I was standing in line at the grocery store the other day, when a middle aged woman with a grip of children fighting in her cart,  leaned forward and said “Excuse me, this might be a bit personal, but…”

Sugarlump, let me stop you right there. If you say that sentence to a stranger, you had better be drunk, because otherwise, you are being an asshole.

But because I’m too meek to actually say anything, I was like “Unghhh?” and for some reason feigned interest by raising my eyebrows and smiling.

“Just because you have a child, doesn’t mean you have to hide your body.” She attempted eye contact, which I declined. “ You should be proud. A woman’s body is a beautiful thing, it changes so much, and it’s still the most beautiful thing that God’s created!” She beamed at me. She meant it.

“Well, uh, maybe,  just because you have kids too doesn’t mean you, like,  have to tell..other..women…how to feel.” I managed to whisper back, because I’m not great at comebacks. Which made for an awkward next 15 minutes in the ‘Family Friendly’ line.
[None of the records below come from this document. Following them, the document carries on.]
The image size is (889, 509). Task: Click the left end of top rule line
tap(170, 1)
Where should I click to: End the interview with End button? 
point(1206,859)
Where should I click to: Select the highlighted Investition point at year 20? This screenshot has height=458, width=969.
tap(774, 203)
Thanks random asshat lady, I need to be “proud of my post-partum body”. Nevermind, I just won’t wallow in self-pity and rip pairs of jeans in half like Macho Man Randy Savage. Derp, I thought all these feelings I had were valid. Lolz. My mistake.

I thought I’ll just process my own shit in my own way, and if that means I’m going to dress like Sir Digby Chicken Ceasar for awhile, then that’s my choice. Maybe that’s what makes me feel beautiful at this given point. I know it’s a ‘problematic’ mentality to have, but I’m not proud of my chub-rub or stomach pouch, and that’s fine with me. I’ve accepted them as part of my body, and that’s good enough for me at the moment.
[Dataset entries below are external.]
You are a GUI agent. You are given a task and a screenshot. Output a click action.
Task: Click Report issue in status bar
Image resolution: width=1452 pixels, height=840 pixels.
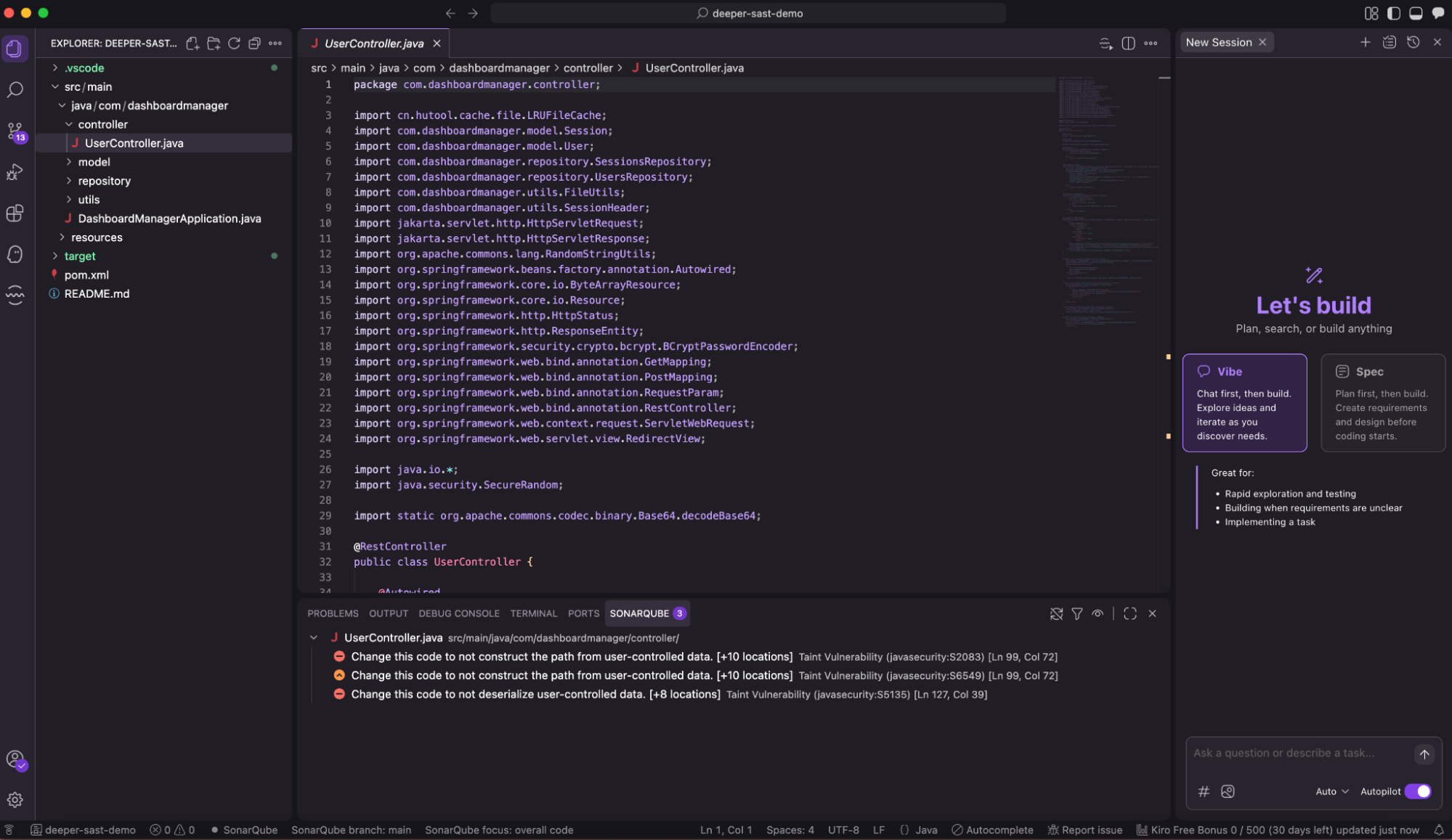pos(1085,830)
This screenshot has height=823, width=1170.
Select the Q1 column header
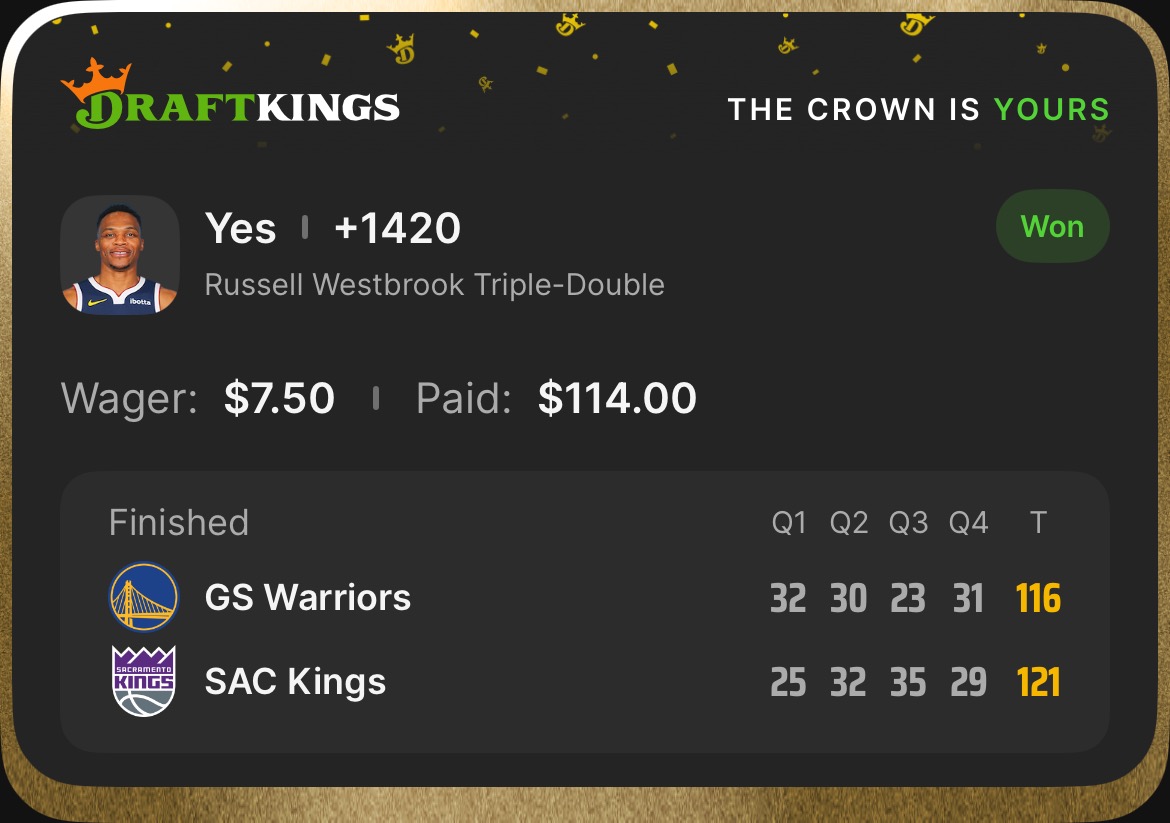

But maybe instead,  I’ll be That Girl that Wears a Bikini at Inappropriate Times (Nana’s wake-whatever, it was summer!). I’ll be Magda-tan, and when people ask WTF that gross waddle of skin on my abdomen is, I’ll just shake it at them, while giving them the sign of the beast and screech “I CARRIED A CHILD IN THIS BODY AND HE IS GOING TO BE PRESIDEEEEENNNTT!” in the voice of the lead singer of Ensiferum, and then howl like a wolf, so they know I’m serious.

‘Cause I’m a feminist, ladies and gentleman.